§ **REQUIRED ACTION**: Each record below should be written out again exactly.

§ **SUPPLIED RECORDS**:
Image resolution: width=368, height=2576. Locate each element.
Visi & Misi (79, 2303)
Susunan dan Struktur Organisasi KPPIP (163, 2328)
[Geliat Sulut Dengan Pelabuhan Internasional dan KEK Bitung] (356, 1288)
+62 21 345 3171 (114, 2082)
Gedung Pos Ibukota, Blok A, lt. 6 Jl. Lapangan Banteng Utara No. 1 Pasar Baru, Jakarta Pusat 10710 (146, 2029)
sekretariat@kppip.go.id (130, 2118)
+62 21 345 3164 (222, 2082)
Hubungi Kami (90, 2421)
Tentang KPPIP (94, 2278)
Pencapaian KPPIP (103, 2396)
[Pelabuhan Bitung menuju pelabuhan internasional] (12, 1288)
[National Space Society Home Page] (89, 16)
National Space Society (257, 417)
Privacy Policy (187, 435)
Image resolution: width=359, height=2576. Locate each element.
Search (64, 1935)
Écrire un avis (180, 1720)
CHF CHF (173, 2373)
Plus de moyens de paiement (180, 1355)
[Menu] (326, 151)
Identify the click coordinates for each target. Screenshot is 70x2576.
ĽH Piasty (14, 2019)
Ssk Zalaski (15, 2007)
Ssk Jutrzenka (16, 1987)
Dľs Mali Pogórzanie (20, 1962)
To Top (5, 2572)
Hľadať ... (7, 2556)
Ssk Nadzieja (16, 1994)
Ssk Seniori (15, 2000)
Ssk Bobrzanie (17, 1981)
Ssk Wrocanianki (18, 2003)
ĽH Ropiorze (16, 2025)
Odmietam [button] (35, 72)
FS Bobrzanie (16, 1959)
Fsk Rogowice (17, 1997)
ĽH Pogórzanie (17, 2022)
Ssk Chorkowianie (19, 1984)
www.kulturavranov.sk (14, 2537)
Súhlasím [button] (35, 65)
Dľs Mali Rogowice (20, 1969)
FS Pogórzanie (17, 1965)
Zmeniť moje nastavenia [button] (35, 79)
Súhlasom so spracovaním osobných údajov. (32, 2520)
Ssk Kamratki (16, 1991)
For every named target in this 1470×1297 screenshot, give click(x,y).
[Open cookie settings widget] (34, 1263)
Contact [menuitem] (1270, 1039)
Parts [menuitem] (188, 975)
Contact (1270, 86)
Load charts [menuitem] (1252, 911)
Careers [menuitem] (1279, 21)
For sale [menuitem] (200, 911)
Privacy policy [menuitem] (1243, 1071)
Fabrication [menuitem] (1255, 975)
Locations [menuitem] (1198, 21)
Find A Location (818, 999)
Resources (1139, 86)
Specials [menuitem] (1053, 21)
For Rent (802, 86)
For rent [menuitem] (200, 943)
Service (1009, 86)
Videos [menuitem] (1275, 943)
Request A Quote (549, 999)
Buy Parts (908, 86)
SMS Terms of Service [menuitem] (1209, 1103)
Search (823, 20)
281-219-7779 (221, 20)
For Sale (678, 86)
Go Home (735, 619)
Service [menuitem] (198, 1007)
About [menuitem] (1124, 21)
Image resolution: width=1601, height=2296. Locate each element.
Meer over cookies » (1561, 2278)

§ **WRITTEN RESPONSE**:
Image resolution: width=368, height=2576. Locate each element.
Visi & Misi (79, 2303)
Susunan dan Struktur Organisasi KPPIP (163, 2328)
[Geliat Sulut Dengan Pelabuhan Internasional dan KEK Bitung] (356, 1288)
+62 21 345 3171 (114, 2082)
Gedung Pos Ibukota, Blok A, lt. 6 Jl. Lapangan Banteng Utara No. 1 Pasar Baru, Jakarta Pusat 10710 (146, 2029)
sekretariat@kppip.go.id (130, 2118)
+62 21 345 3164 (222, 2082)
Hubungi Kami (90, 2421)
Tentang KPPIP (94, 2278)
Pencapaian KPPIP (103, 2396)
[Pelabuhan Bitung menuju pelabuhan internasional] (12, 1288)
[National Space Society Home Page] (89, 16)
National Space Society (257, 417)
Privacy Policy (187, 435)
Image resolution: width=359, height=2576. Locate each element.
Search (64, 1935)
Écrire un avis (180, 1720)
CHF CHF (173, 2373)
Plus de moyens de paiement (180, 1355)
[Menu] (326, 151)
Identify the click coordinates for each target. Screenshot is 70x2576.
ĽH Piasty (14, 2019)
Ssk Zalaski (15, 2007)
Ssk Jutrzenka (16, 1987)
Dľs Mali Pogórzanie (20, 1962)
To Top (5, 2572)
Hľadať ... (7, 2556)
Ssk Nadzieja (16, 1994)
Ssk Seniori (15, 2000)
Ssk Bobrzanie (17, 1981)
Ssk Wrocanianki (18, 2003)
ĽH Ropiorze (16, 2025)
Odmietam [button] (35, 72)
FS Bobrzanie (16, 1959)
Fsk Rogowice (17, 1997)
ĽH Pogórzanie (17, 2022)
Ssk Chorkowianie (19, 1984)
www.kulturavranov.sk (14, 2537)
Súhlasím [button] (35, 65)
Dľs Mali Rogowice (20, 1969)
FS Pogórzanie (17, 1965)
Zmeniť moje nastavenia [button] (35, 79)
Súhlasom so spracovaním osobných údajov. (32, 2520)
Ssk Kamratki (16, 1991)
For every named target in this 1470×1297 screenshot, give click(x,y).
[Open cookie settings widget] (34, 1263)
Contact [menuitem] (1270, 1039)
Parts [menuitem] (188, 975)
Contact (1270, 86)
Load charts [menuitem] (1252, 911)
Careers [menuitem] (1279, 21)
For sale [menuitem] (200, 911)
Privacy policy [menuitem] (1243, 1071)
Fabrication [menuitem] (1255, 975)
Locations [menuitem] (1198, 21)
Find A Location (818, 999)
Resources (1139, 86)
Specials [menuitem] (1053, 21)
For Rent (802, 86)
For rent [menuitem] (200, 943)
Service (1009, 86)
Videos [menuitem] (1275, 943)
Request A Quote (549, 999)
Buy Parts (908, 86)
SMS Terms of Service [menuitem] (1209, 1103)
Search (823, 20)
281-219-7779 (221, 20)
For Sale (678, 86)
Go Home (735, 619)
Service [menuitem] (198, 1007)
About [menuitem] (1124, 21)
Image resolution: width=1601, height=2296. Locate each element.
Meer over cookies » (1561, 2278)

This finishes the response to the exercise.